The man with the glasses is no longer next to you. Strange patterns of white, blue, and purple light appear on the walls. They create lines that spin around the audience, or waves that slowly drift from side to side as the audience continues to drift endlessly, or large pulsing and oscillating shapes that dance and twirl erratically. The lights start to become more ordered and yellow. They begin to slow. Before you realize what has happened, you find yourself stopped, in the theatre, as if nothing has happened. You begin to wonder if it might all have been some trick of the eye.

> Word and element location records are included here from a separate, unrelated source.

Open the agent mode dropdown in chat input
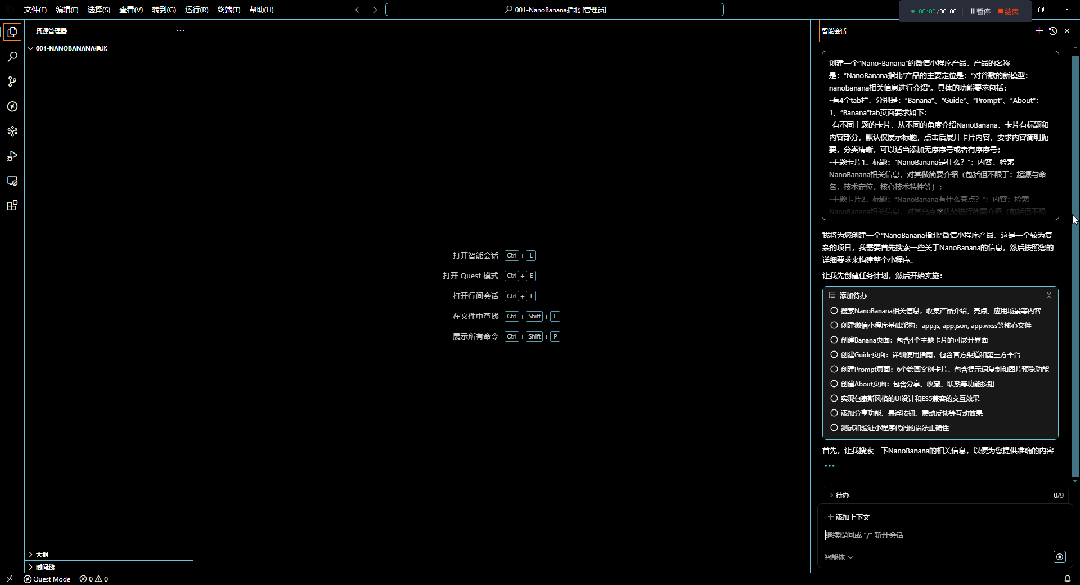The height and width of the screenshot is (585, 1080). pos(840,557)
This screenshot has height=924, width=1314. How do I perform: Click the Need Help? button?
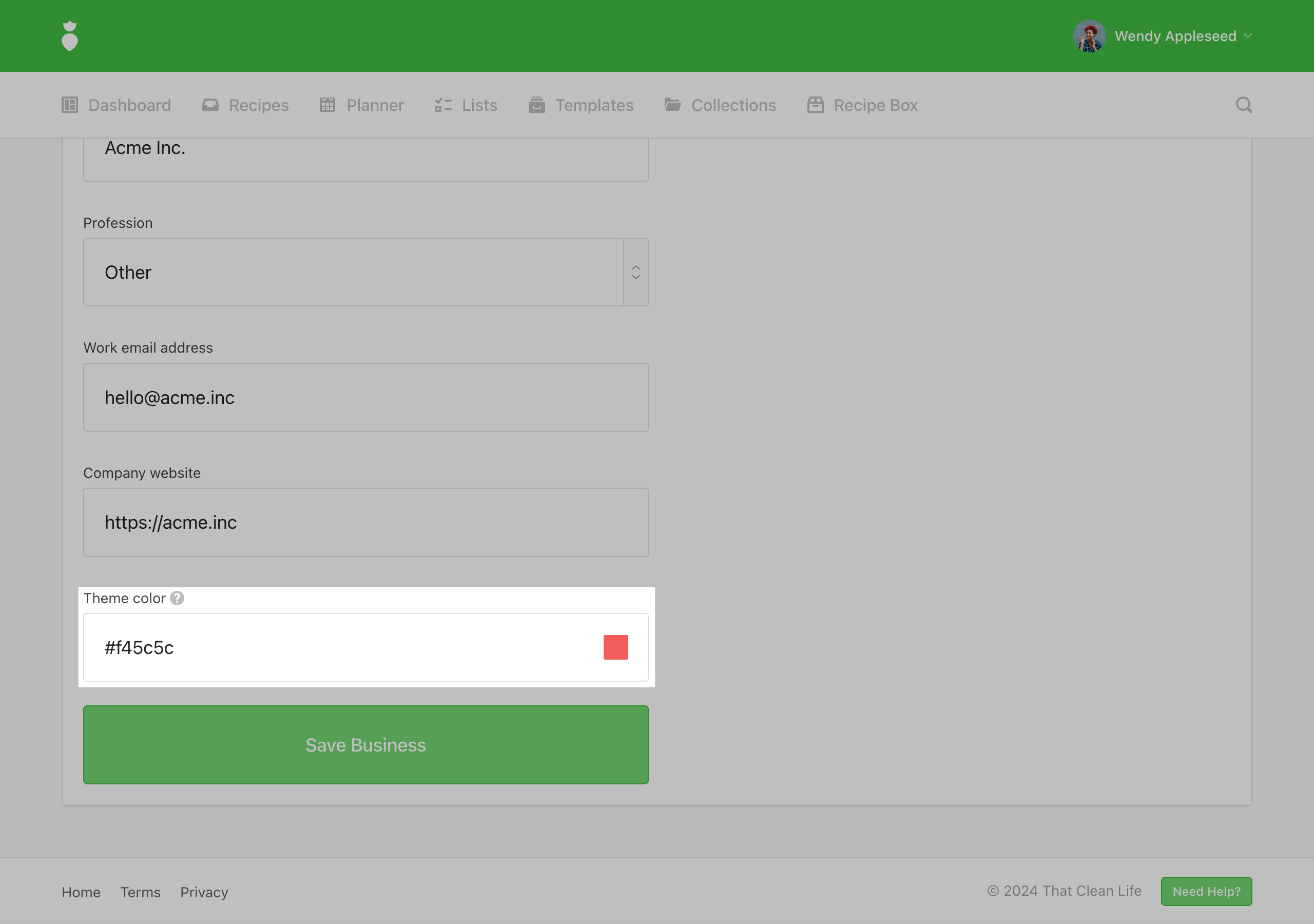[1206, 891]
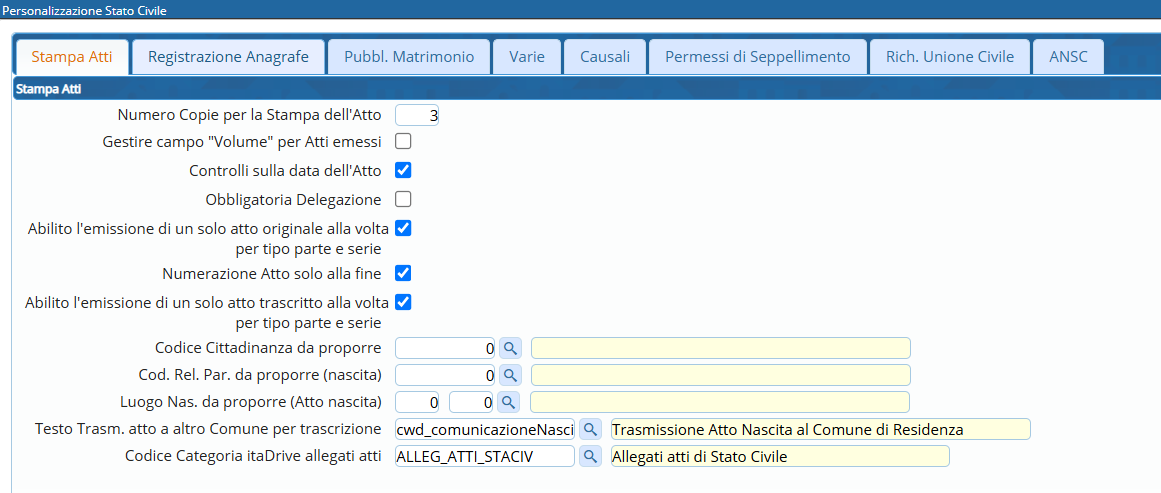Click lookup icon for Codice Categoria itaDrive
Viewport: 1161px width, 493px height.
coord(590,456)
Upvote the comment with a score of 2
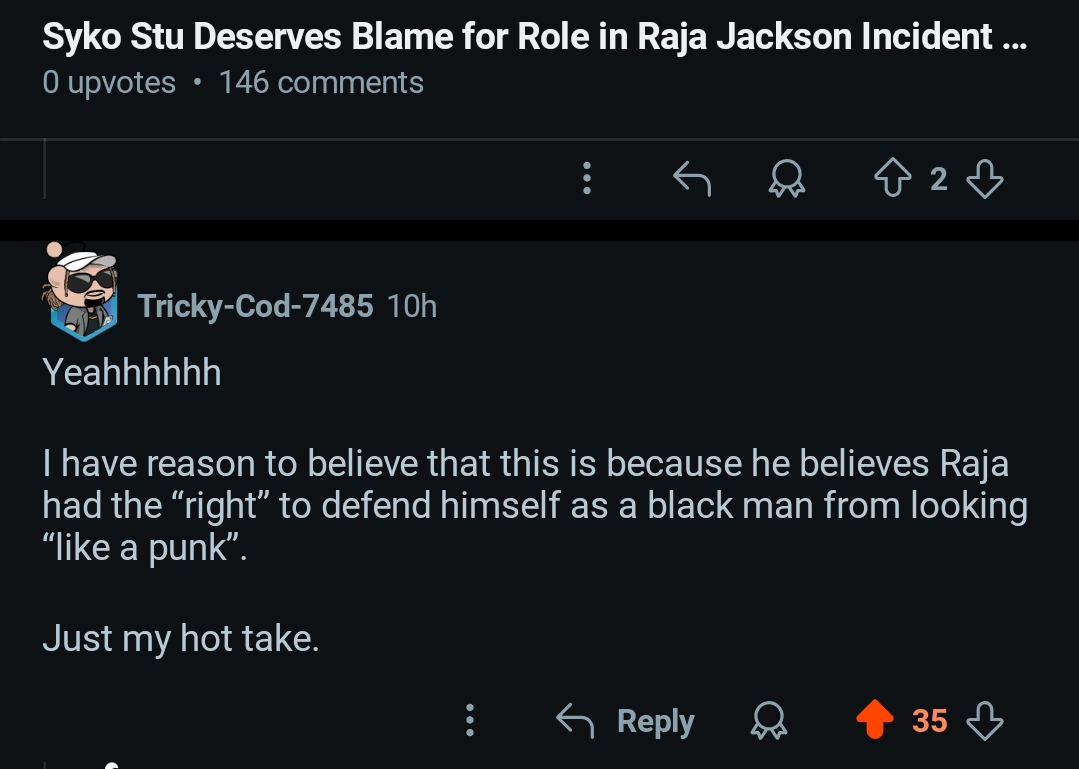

In the corridors leading back to the lobby, you think you notice the man with the glasses walking into a restroom. You look down the hallway behind you. A strange ripple comes toward you as if you are in the middle of a slinky or an esophagus. The ground shifts under you as it passes and it feels like a wave pool in a water park. You watch the ripple pass around a corner in the corridor. You realize that you don’t quite remember how to leave the dream theater. There is no glowing exit sign to be seen. There is only the faint flicker of an abandoned snack bar. The lump in your stomach is not the sensation of hunger.